As an example, you can prepare a 10% BY WEIGHT NaOH solution by first weighing your water. 1ml of water weighs 1g, so measure 100ml distilled water, and pour it into a beaker or jar. Now you need 10% of that weight of NaOH. 10% of 100 is 10, so carefully measure out 10g NaOH and dissolve it in your water. You now have a 10% basic solution that weighs 110g.
So why does it matter what the basic solution weighs? Well let's say you measure 10ml solution and find it weighs 11.3g, so the all 100ml should weigh 113g right? You now know you have 3g material in you basic water that wasn't in there when you started. You know it wasn't in there because you measured your materials before adding them.
Now back to specific gravity, and volume. When measuring liquids, you will find that it's often measured as grams/cm^3. That's grams per cubic centimeter, 1 cc = 1ml. So water is again 1.0g/cm3. Let's check heptane. Simple google 'heptane density' and you'll get similar data.
My google search of heptane density says '684kg/m3' We don't want kg, we want grams. So divide by a thousand and we get: .684g/cm3. 1ml of heptane weighs .648g, 10ml weighs 6.84g and so on.
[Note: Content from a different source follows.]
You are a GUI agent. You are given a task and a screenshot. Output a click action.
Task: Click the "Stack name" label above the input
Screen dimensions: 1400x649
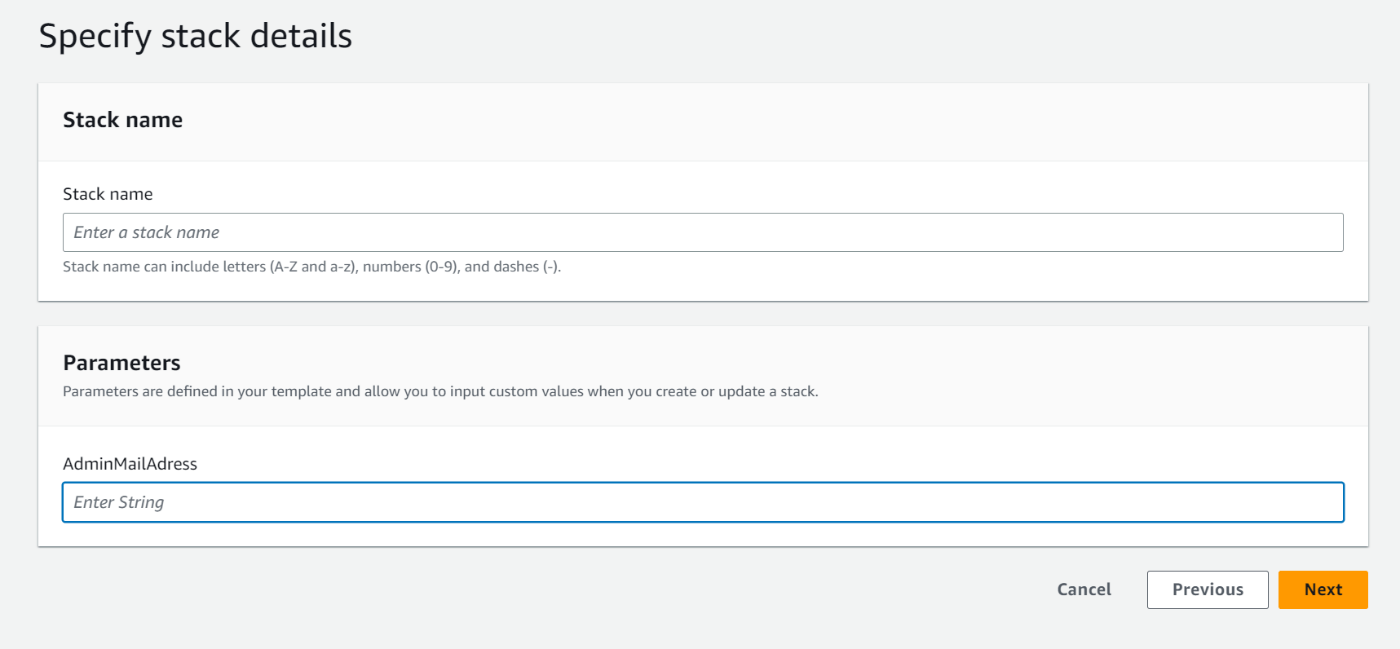click(x=107, y=194)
So let's say you re-x 1g of dmt in 25ml of heptane. You evap some, then freeze precip and remove your solvent. Low and behold, you find your results to be lacking. You look at your solvent, and you dump it in your cylinder. 13ml it says. We simply .684 times 13 equals 8.892 grams. But when you weigh your cylinder you find your solvent weighs 9.002 grams. What gives? That means your 13ml of solvent still has 110mg of material left in it. All you had to do to find this out is google the density of your solvent (or weigh it before hand) and weigh it again after. Pretty neat, huh?
One last thing, whenever you look up the specific density of solvent, that's the density of it at room temperature. (25C) So when you pull your re-x solvent out from the freezer, drop your thermometer in and wait for it to reach 25C before you weigh it.
Pro tips:
Solvents like naptha are made up of a conglomerate of crap. So you will need to weigh it before and after you use it to calculate the difference.
Don't throw anything away until you're done with the extraction. Let's say you freeze preciped your solvent, and got a crappy yield. You weighed your solvent, and it only weighs 25mg more than it should. So what now? If you measured your water and lye, then you can just remeasure it. ALAS! You calculate your water weighs 400mg more than it should! Maybe this is where your yield is hiding
Write things out. Record your measurements always! If you run into any problems you can figure it out and recover your yield instantly. If you tried something new, and got lost, no yield? You can google densities or vuew your notes while re-weighing solvents to find the one that has your spice.
Further protips:
You can use a device called a 'hydrometer' when using ethanol. a real good one will cost about 15-20$. There are 2 main types: a distiller's hydrometer and a winemaker's hydrometer. You want the former as the winemaker's hydrometer is designed to test low percentage ethanol in beers and wines.
You can weigh acetone prior to dissolving DMT freebase / fumaric acid to test for the presence of water.